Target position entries
..............................

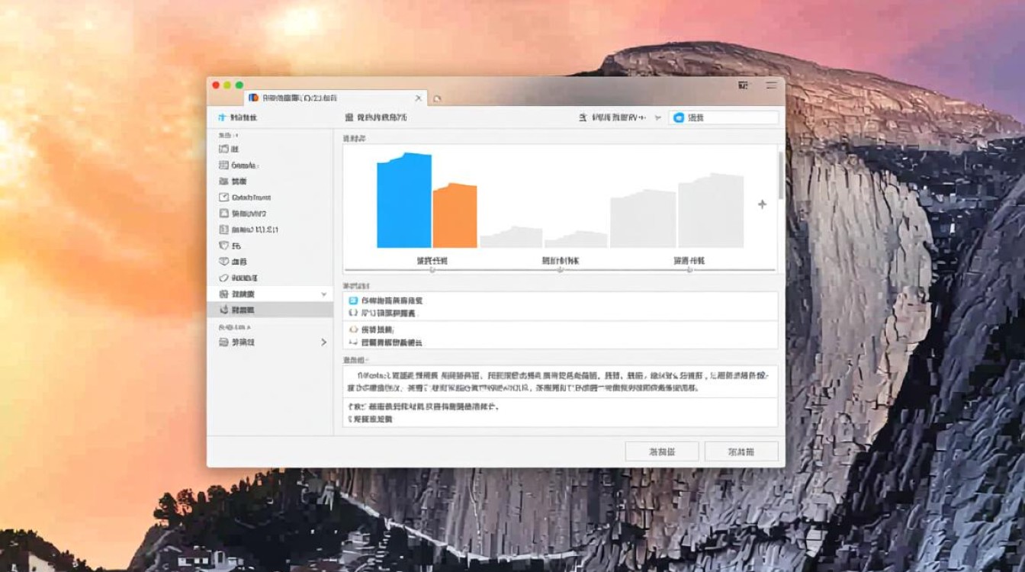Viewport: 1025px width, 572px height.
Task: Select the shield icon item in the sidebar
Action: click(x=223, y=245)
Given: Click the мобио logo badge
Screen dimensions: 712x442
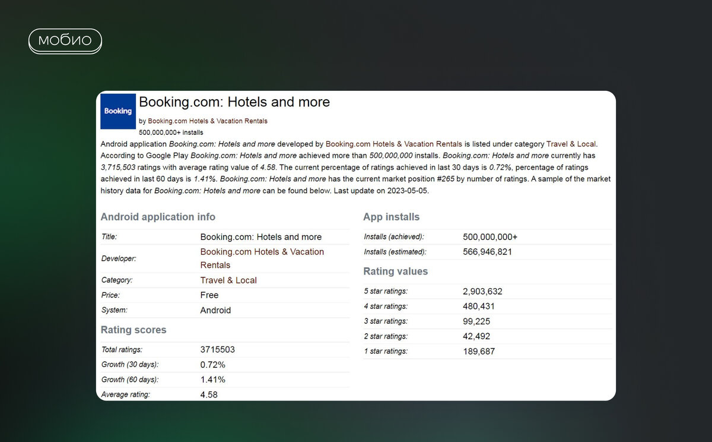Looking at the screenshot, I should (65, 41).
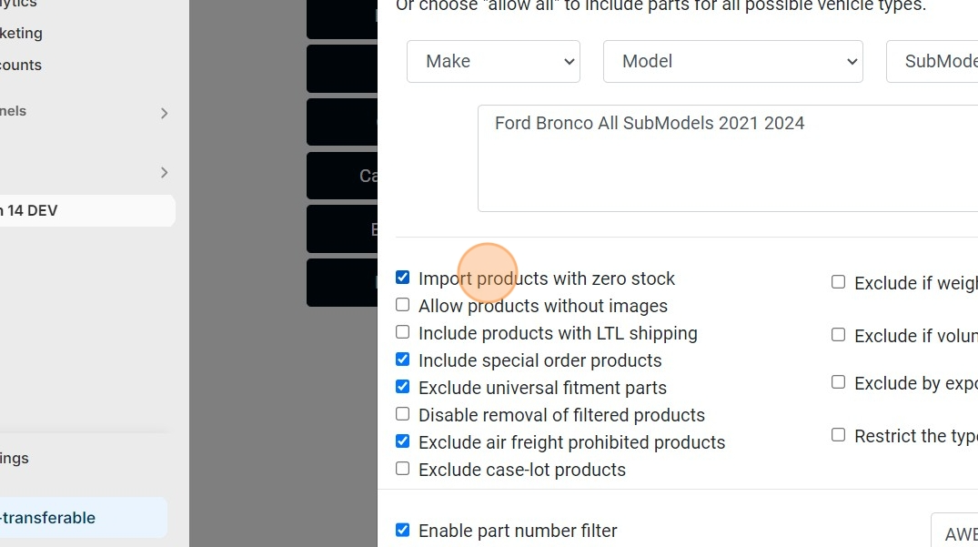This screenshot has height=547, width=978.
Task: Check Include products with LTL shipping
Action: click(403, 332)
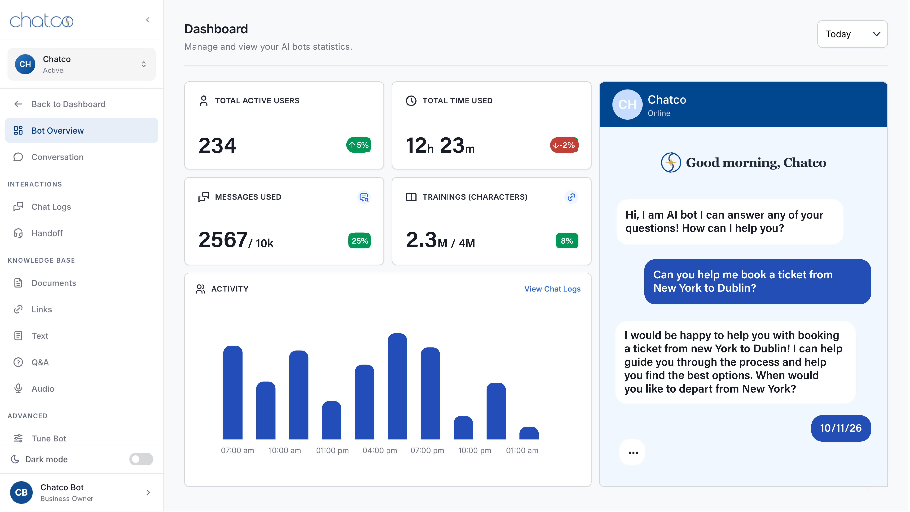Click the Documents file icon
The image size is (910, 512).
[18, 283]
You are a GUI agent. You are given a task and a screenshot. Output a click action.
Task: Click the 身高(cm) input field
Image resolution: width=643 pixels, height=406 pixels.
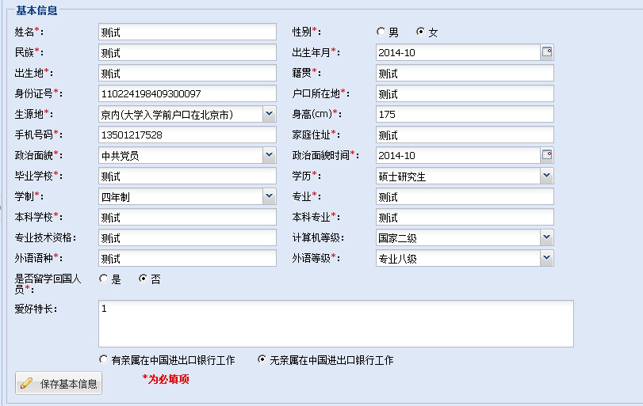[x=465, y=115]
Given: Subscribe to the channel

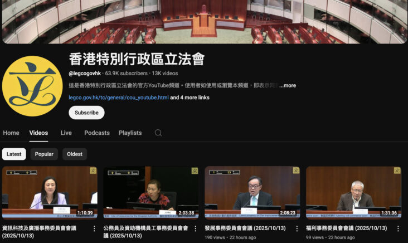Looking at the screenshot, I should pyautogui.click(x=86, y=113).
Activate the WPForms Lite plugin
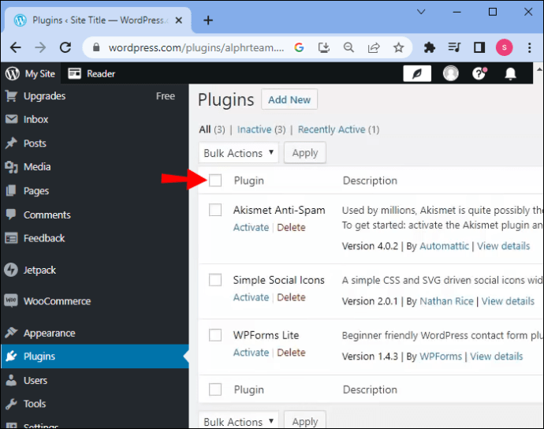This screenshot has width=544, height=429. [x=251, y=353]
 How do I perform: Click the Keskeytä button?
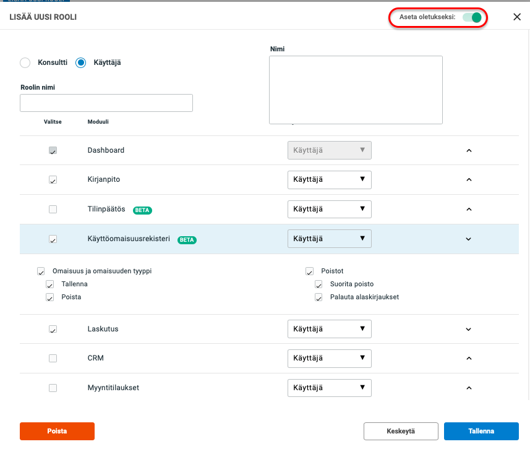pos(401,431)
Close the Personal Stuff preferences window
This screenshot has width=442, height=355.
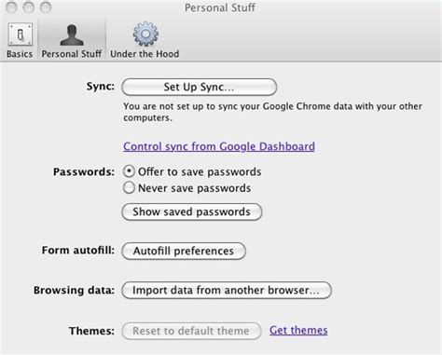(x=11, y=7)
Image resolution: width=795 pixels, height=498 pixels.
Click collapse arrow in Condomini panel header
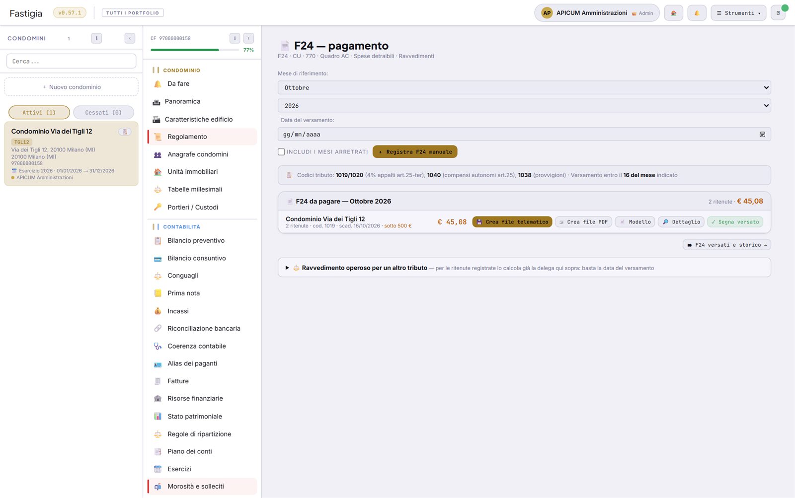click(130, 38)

..............................

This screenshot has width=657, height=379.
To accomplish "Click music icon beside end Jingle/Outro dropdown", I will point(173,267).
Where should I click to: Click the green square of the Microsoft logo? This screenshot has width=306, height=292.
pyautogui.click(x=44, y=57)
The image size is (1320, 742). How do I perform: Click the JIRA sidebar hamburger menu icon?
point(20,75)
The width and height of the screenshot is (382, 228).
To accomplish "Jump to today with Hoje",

..............................

What is required: Rewrite only the entries starting at the line that contains "Where should I" and ending at the line that contains "to today with", changing "green square" to "blue square" and leaving all else unchanged.

Response:
Where should I click to: Click the blue square of the Microsoft logo? This screenshot has width=306, height=292.
pyautogui.click(x=44, y=57)
The image size is (1320, 742). How do I perform: Click the JIRA sidebar hamburger menu icon?
point(20,75)
The width and height of the screenshot is (382, 228).
To accomplish "Jump to today with Hoje",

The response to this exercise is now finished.